Friday, August 3rd, 2012



Patrick’s blog 8/3/2012

Please bear with me while I digress into physics for a bit.

There is a category of physical effect known as an "inverse-square law". One occurs when energy starts at a point and radiates outward in all directions. A good example is a candle on a table: The light and heat goes out from the flame in all directions, initially. When an inverse-square law applies, the amount of energy at a point is based on the inverse of the distance to the energy source, squared. This means that doubling the distance between an observer and the energy source divides the amount of energy that reaches the observer by four. The reason for this, for the curious, is that the energy outputted by such a source can be viewed as if it is distributed on the surface of a sphere, with the radius of the sphere being the distance between the source and the observer. As the distance increases, the same energy must cover a larger area, and therefore there is less energy per point, and the surface area of a sphere depends on its radius squared.

By this point you're probably wondering why I'm bringing this up in a blog about handbells. At least, I hope you are; if you already know why then this will be a rather boring paragraph for you. Sound waves, such as those generated by handbells, are governed by an inverse-square law. When one rings a bell, it emits energy, in the form of sound waves, in all directions. Now, imagine that you have a few hundred ringers filling a room. The difference in the distances between one choir and the audience and a different choir and the audience can get quite significant, and ringers must account for this. In other words, a choir farther away from the audience is harder to hear, and therefore should play louder. Given the size of the room we're playing in, the difference can be huge.

Choirs near the back of the room, incidentally, have another disadvantage. In handbell ringing, as in all ensemble music, it is very important to stay synchronized with the other players. In massed ringing, this is even more the case, because not only do you have to stay synchronized with your own choir, but with many other choirs as well. This is why there is a conductor: He or she indicates key points in the music with his or her baton, and if people watch him or her, this allows them to ensure that they are at the same point in the music as everyone else. Music is divided into measures, which are divided into beats; a measure is typically a few seconds, and there are usually three or four beats per measure, though there can be more or sometimes fewer. The beats are what the conductor indicates, so as long as you know what measure you are in you could synchronize yourself about once every two seconds. (Not knowing what measure you are in is called "being lost" and is a bad idea.) The problem, of course, is that choirs at the back have to look over the heads of those in front to see the conductor.

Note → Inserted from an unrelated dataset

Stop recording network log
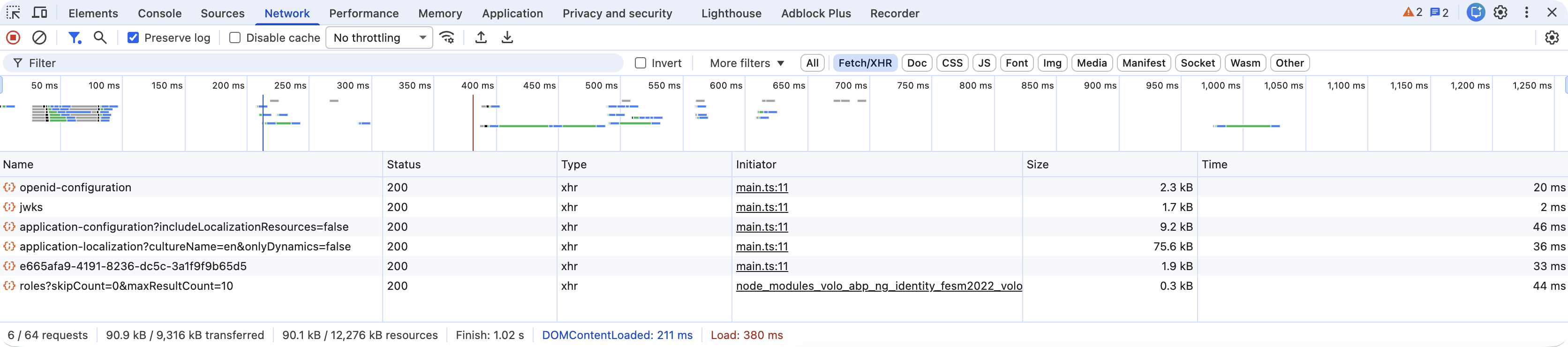Screen dimensions: 1568x347 (x=13, y=38)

Speaking of conductors, the Japanese girls' choir immediately behind us apparently usually plays without one. Every day, a few choirs give performances to the others by themselves. The choir in question did not have a conductor, but instead relied on each other. At any given point one ringer would probably be playing a repeating pattern for a few measures; the other ringers would look at that ringer and use her notes to stay synchronized. They can do this because they have their music memorized. It's incredibly impressive.

About equally impressive was the solo ringer who played on Tuesday. English handbells only ring if played in a certain direction; playing one sideways or backwards produces no sound. This is used in various ringing techniques, such as "four-in-hand" or the "Shelly grip", which allows one to hold two bells in one hand. The common techniques are to place both bells in different directions, or to place them so that one may be rung with the other rotating instead of moving. Getting four bells in two hands can be difficult, and doing it at high speeds is fairly advanced. This man had four bells in each hand, and the song he performed was not exactly slow. His performance was impressive. Actually, there are just a lot of impressive people here. It's pretty awesome.